Another permutation, another sound file – flip mode excursion: In his 1938 essay “On the Fetish-Character in Music,” the theoretician Theodore Adorno bemoaned the fact, like so many other of his complaints, that European classical music was becoming more and more of a recorded experience. He had already written an essay entitled “The Opera and The Long Playing Record” a couple of years before, and the “Fetish” essay was a continuation of the same theme. People were being exposed to music that they barely had time to remember because the huge volume of recordings and the small amount of time to absorb them presented to the proto-modernist listener a kind of sound-bite mentality – one we in the era of the web are becoming all too familiar with.
He wrote, “The new listeners resemble the mechanics who are simultaneously specialized and capable of applying their special skills to unexpected places outside their skilled trades. But this despecialization only seems to help them out of the system.”
When Tim Berners Lee wrote some of the original source code for the World Wide Web, it was little more than a professors’ club – a place that entailed such exciting activities as giving briefs on atomic particle research at CERN in Switzerland condensed formats, or trading the latest developments on signal packet switching with DARPA project coordinators, or fielding queries for the latest developments in signal/noise reductions with Bell Labs – but it echoed that same sense of abbreviation that Adorno mentioned. I tend to think of sampling and uploading files as the same thing, just a different format – to paraphrase John Cage, sound is just information in a different form.

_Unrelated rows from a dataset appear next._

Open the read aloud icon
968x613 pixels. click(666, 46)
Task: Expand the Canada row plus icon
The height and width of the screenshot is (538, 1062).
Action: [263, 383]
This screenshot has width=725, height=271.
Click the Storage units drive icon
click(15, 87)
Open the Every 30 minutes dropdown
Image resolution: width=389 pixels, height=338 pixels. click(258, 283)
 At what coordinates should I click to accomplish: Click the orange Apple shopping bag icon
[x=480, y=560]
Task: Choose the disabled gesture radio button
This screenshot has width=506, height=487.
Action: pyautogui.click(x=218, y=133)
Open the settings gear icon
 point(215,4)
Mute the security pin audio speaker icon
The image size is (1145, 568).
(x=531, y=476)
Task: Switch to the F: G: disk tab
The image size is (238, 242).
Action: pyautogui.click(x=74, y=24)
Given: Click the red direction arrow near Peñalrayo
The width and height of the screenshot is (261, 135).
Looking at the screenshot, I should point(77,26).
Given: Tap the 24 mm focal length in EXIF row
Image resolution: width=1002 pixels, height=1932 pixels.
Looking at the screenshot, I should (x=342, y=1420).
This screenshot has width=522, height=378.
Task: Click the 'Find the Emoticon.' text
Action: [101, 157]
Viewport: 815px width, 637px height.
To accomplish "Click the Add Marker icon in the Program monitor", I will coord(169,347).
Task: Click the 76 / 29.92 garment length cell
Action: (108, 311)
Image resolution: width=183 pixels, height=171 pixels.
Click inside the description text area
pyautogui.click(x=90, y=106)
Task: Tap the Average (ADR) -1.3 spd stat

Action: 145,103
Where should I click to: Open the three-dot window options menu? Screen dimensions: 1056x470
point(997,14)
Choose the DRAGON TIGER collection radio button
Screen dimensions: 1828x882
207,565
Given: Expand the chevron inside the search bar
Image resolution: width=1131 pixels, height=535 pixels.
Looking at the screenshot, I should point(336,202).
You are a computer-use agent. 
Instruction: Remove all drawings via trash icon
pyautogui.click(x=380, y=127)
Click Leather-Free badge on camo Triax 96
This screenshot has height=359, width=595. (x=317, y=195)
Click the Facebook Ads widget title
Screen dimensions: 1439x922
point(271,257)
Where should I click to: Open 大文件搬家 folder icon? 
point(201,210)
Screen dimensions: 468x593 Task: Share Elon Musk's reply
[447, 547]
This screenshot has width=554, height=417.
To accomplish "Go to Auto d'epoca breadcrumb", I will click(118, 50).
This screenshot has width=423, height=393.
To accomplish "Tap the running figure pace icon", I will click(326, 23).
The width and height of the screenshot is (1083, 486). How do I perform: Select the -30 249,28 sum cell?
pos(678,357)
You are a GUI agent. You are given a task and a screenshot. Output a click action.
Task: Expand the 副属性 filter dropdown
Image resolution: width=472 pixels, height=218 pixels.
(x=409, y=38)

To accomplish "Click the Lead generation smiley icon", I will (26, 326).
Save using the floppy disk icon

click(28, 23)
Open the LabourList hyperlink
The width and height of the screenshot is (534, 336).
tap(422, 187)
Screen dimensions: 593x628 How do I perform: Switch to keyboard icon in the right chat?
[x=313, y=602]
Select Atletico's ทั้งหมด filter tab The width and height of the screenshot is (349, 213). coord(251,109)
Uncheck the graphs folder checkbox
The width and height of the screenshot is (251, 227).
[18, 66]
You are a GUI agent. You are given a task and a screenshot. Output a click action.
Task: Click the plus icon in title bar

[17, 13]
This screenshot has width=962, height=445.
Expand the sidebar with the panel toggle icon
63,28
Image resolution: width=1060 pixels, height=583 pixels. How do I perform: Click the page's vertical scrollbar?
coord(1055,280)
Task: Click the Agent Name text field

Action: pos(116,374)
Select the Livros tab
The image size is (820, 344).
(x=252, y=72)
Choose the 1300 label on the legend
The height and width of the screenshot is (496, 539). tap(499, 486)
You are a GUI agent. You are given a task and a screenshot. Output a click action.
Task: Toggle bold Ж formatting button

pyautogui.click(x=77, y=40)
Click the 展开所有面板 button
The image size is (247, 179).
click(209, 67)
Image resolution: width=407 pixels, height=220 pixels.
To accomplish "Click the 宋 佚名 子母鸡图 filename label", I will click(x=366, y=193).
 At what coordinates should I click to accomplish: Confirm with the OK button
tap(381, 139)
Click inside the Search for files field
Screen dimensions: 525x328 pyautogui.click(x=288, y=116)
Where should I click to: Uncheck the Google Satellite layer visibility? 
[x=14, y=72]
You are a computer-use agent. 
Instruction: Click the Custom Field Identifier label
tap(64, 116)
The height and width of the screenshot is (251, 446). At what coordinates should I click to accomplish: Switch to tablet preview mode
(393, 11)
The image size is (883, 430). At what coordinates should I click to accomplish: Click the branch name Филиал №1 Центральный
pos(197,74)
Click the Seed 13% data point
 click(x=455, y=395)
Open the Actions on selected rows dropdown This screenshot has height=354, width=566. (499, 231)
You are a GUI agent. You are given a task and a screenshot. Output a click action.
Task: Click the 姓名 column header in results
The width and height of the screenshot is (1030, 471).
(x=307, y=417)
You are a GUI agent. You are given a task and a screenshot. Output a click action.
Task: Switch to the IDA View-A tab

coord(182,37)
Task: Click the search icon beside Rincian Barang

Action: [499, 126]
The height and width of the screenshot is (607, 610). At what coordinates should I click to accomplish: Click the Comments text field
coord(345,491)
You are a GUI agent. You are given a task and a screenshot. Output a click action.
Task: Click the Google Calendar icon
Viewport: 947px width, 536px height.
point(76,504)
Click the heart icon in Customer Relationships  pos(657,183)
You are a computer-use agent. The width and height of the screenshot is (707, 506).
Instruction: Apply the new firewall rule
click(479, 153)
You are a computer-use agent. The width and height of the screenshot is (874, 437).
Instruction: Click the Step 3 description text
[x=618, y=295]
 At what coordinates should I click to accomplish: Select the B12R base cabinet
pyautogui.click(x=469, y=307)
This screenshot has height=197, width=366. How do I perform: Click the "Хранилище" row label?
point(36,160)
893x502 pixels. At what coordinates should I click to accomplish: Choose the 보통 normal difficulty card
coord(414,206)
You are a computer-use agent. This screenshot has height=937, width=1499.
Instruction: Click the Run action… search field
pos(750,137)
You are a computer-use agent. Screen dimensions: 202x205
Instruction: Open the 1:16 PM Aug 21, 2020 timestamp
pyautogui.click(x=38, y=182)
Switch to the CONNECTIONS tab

Think of Dj culture as a kind of archival impulse put to a kind of hunter-gatherer milieu – textual poaching, becomes zero-paid, becomes no-logo, becomes brand X. It’s that interface thing rising again, but this time around, mind/brain interface becomes emergent system of large scale economies of expression. As more and more people joined the web, it took on a much more expanded role, and I look to this expansion as a parallel with the co-evolution of recorded media. Lexical space became cultural space. Search engines took on a greater and greater role as the web expanded because people needed to be able to quickly access the vast amount of varying results look that would be yielded – search engines look for what they’ve been told to look for, and then end up bringing back a lot of conflicting results. Metadata breaks down website contents in very easy-to-search-for “meta-tags” that flag the attention of the distant glances of the search engines, and the process is essentially like a huge rolodex whose tabs are blue, and the paper they describe is hidden behind them. So, too, with sound.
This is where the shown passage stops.